## potrs : does it do host-gpu memory transfers

Open discussion for MAGMA library (Matrix Algebra on GPU and Multicore Architectures)

### potrs : does it do host-gpu memory transfers

Hi

I want to know if the magam_dpotrs_gpu function does involve some GPU-CPU and back to GPU memory transfers? I ask this since the system we solve (in dpotrs) is more suited for sequential calculation than parallel.

i am using magma 1.1 with cuda 4.1 on tesla c2070 with a quad core CPU.
rohit
itabhiyanta

Posts: 11
Joined: Thu Jul 01, 2010 12:12 pm

### Re: potrs : does it do host-gpu memory transfers

the system we are trying to solve is a tridiagonal sysem.

Ey=s. Here E is tridiagonal [diagonal offsets (-1,0,1)]. If Eis d*d matrix then y and s are d*1 vectors.

I request the moderators to please answer this question since i am using MAGMA in my project and i have to submit a paper where i refer to MAGMABLAS use. I see considerable difference in solving the aforementioned system when say i solve it by calculating the explicit inverse of E (y=E^{-1}s). Then i use the dgemv function in magma and the difference is substantial between solving the tridiagonal system and the matrix vector multiplication in case of solving with the explicit inverse.

I assume it is because part of the work is done on the CPU or on the GPU but sequentially. Could you please suggest/advise me on this assumption?

thanks and regards

rohit
itabhiyanta

Posts: 11
Joined: Thu Jul 01, 2010 12:12 pm

### Re: potrs : does it do host-gpu memory transfers

Yes, magma_potrs_gpu does data transfers between the CPU and the GPU. It factors the matrix by blocks. Each diagonal block is copied to the CPU, factored there, then copied back to the GPU. On the GPU, the rest of the panel below the diagonal block is updated.
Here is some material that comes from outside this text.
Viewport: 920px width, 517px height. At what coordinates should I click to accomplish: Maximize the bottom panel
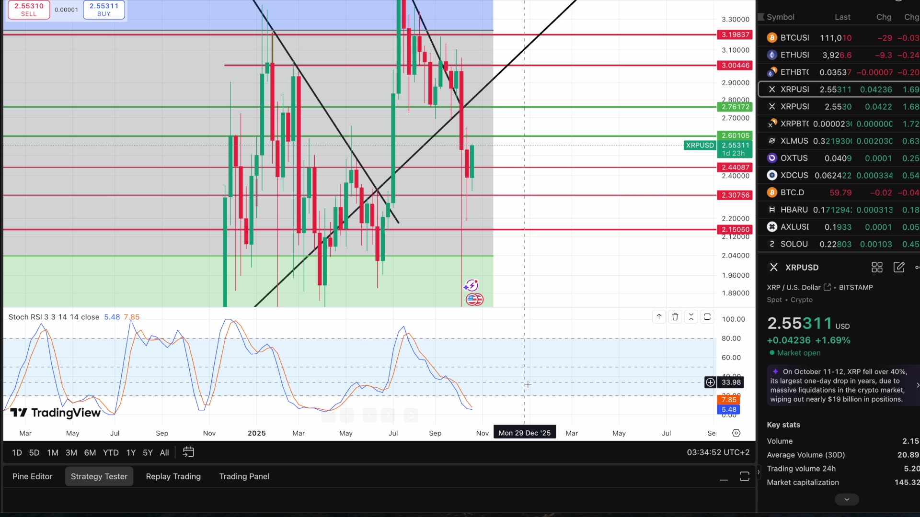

If your system is tridiagonal, you will probably achieve higher performance using the tridiagonal solver in LAPACK, pttrs, rather than converting it to a full matrix and using a dense solver in MAGMA.

You should almost never compute an explicit inverse. It is generally both more expensive and less accurate than using a factorization and forward/back solves, as in potrs or pttrs. Also, for sparse systems, the explicit inverse is generally dense.

-mark
mgates3

Posts: 782
Joined: Fri Jan 06, 2012 2:13 pm